With the acylated gamma-hydroxyl-propenyl cyanide reaction of general formula III,

In the formula, R ²Definition as above.

2. technology as claimed in claim 1, the R among its Chinese style I and the II ¹Be methyl.

3. technology as claimed in claim 1, the wherein R in the formula III ²Be ethanoyl, benzoyl or phenyl acetyl.

4. as any one technology among the claim 1-3, carry out under the wherein said existence that is reflected at water-free substantially nonpolar or polar organic solvent and alkali.

5. technology as claimed in claim 4, wherein said solvent is methylene dichloride, chloroform, tetracol phenixin, 1,2-ethylene dichloride, 1,1,2,2-tetrachloroethane, diethyl ether, diisopropyl ether, t-butyl methyl ether, diethylene glycol dimethyl ether, tetrahydrofuran (THF), diox, ethyl acetate, propyl acetate, butylacetate, butane, pentane, hexane, heptane, octane, V.M.. naphtha, tetramethylene, pentamethylene, hexanaphthene, cyclooctane, benzene, toluene or dimethylbenzene, perhaps one or more plant the mixture of this kind solvent.

6. technology as claimed in claim 4, wherein said alkali are tertiary amine-type base, or diaza-bicyclo alkane alkene.

7. technology as claimed in claim 4, wherein said alkali are pyridine or 4-dialkyl amino yl pyridines.

8. as any one technology among the claim 1-3, wherein said being reflected at-100 ℃ carried out to+60 ℃ temperature.

9. technology as claimed in claim 8, wherein said being reflected at-80 ℃ carried out to+20 ℃ temperature.

10. technology as claimed in claim 9, wherein said being reflected at-40 ℃ carried out to 0 ℃ temperature.

11. as any one technology among the claim 1-3, the mol ratio of 5 (4H) ,-azolactones that the 4-of the γ-hydroxyl of the formula III in the wherein said reaction mixture-propenyl cyanide and formula II replaces is 5: 1-1: 1.

12. as the technology of claim 11, the mol ratio of 5 (4H) ,-azolactones that the 4-of the γ-hydroxyl of the formula III in the wherein said reaction mixture-propenyl cyanide and formula II replaces is 2: 1-1: 1.

13. technology as claimed in claim 4, the equivalence ratio scope of 5 (4H) ,-azolactones that the 4-of wherein said alkali and formula II replaces is 1-2: 1.

14. as the technology of claim 13, the equivalence ratio scope of 5 (4H) ,-azolactones that the 4-of wherein said alkali and formula II replaces is 1-1.1: 1.

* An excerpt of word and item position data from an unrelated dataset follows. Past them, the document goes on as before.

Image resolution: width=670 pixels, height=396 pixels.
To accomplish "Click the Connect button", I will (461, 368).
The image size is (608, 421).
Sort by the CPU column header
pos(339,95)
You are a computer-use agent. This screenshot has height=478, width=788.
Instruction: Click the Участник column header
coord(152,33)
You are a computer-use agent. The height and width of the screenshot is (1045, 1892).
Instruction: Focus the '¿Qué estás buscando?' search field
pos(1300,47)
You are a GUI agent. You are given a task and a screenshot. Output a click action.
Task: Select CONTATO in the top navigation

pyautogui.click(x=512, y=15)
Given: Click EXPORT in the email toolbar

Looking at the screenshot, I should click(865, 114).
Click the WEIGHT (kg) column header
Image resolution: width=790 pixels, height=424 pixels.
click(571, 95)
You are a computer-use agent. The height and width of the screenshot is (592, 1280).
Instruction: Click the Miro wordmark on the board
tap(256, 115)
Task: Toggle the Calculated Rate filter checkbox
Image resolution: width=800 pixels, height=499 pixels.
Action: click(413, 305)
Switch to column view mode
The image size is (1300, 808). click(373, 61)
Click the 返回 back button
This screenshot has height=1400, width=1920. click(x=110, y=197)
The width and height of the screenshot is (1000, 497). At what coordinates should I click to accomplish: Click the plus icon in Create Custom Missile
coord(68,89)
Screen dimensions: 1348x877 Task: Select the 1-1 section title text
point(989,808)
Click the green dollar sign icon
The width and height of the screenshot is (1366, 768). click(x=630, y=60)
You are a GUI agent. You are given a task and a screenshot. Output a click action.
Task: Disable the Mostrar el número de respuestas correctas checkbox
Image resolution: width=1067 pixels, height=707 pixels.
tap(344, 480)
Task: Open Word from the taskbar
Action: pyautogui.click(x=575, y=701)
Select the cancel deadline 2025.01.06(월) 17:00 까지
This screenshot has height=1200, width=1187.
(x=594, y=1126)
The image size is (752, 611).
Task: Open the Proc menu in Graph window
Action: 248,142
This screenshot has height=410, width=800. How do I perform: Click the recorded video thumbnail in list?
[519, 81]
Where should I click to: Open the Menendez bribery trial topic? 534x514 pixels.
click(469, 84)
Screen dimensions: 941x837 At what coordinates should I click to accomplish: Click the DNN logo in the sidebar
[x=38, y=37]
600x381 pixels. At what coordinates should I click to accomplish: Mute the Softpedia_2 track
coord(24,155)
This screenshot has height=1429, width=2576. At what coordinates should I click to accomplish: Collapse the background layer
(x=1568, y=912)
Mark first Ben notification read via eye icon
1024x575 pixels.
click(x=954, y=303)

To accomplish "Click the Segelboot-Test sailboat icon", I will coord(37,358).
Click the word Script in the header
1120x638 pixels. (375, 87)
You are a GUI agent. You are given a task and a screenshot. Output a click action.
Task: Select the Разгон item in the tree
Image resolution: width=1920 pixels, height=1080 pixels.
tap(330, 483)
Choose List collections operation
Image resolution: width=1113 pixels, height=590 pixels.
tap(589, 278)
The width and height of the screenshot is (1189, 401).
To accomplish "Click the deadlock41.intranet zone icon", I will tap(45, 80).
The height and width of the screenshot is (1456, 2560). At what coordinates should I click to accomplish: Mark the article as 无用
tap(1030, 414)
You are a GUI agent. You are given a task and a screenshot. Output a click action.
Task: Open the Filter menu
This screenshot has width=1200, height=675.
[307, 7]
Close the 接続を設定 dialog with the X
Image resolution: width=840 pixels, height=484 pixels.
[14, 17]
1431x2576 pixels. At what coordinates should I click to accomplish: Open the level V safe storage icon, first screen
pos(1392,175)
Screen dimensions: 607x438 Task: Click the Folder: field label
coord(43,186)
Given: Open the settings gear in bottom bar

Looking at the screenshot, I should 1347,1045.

15. the technology of 3-hydroxyl-4-cyano group-5-acyl-oxygen methyl-pyridine that the 2-of preparation general formula I as claimed in claim 1 replaces, wherein the N-formyl radical-a-amino acid of 5 (4H) ,-azolactones that replace of the 4-of general formula I I by mutual-through type IV dewaters and cyclisation prepares,

In the formula, R ¹Definition is as claim 1.

16. as the technology of claim 15, the R among its Chinese style I, II and the IV ¹Be methyl.

17. as the technology of claim 15, the R in the formula III wherein ²Be ethanoyl, benzoyl or phenyl acetyl.

18. the technology of 3-hydroxyl-4-aminomethyl-5-methylol-pyridinium salt that the 2-of preparation general formula V replaces, it is characterized in that, 3-hydroxyl-4-cyano group-5-acyl-oxygen methyl-pyridine that 2-according to the general formula I of the prepared of claim 1 is replaced carries out catalytic hydrogenation and is hydrolyzed with enhydrite acid

In the formula, R ¹Definition is as claim 1, and HX is salifiable acid.

19. the 2 3-hydroxyls-4 that replace of preparation general formula VI, the technology of 5-two (methylol)-pyridinium salt, it is characterized in that 3-hydroxyl-4-aminomethyl-5-methylol-pyridinium salt that the 2-according to the general formula V of the prepared of claim 18 is replaced carries out diazotization and hydrolysis

In the formula, R ¹Definition is as claim 1, and HX is salifiable acid.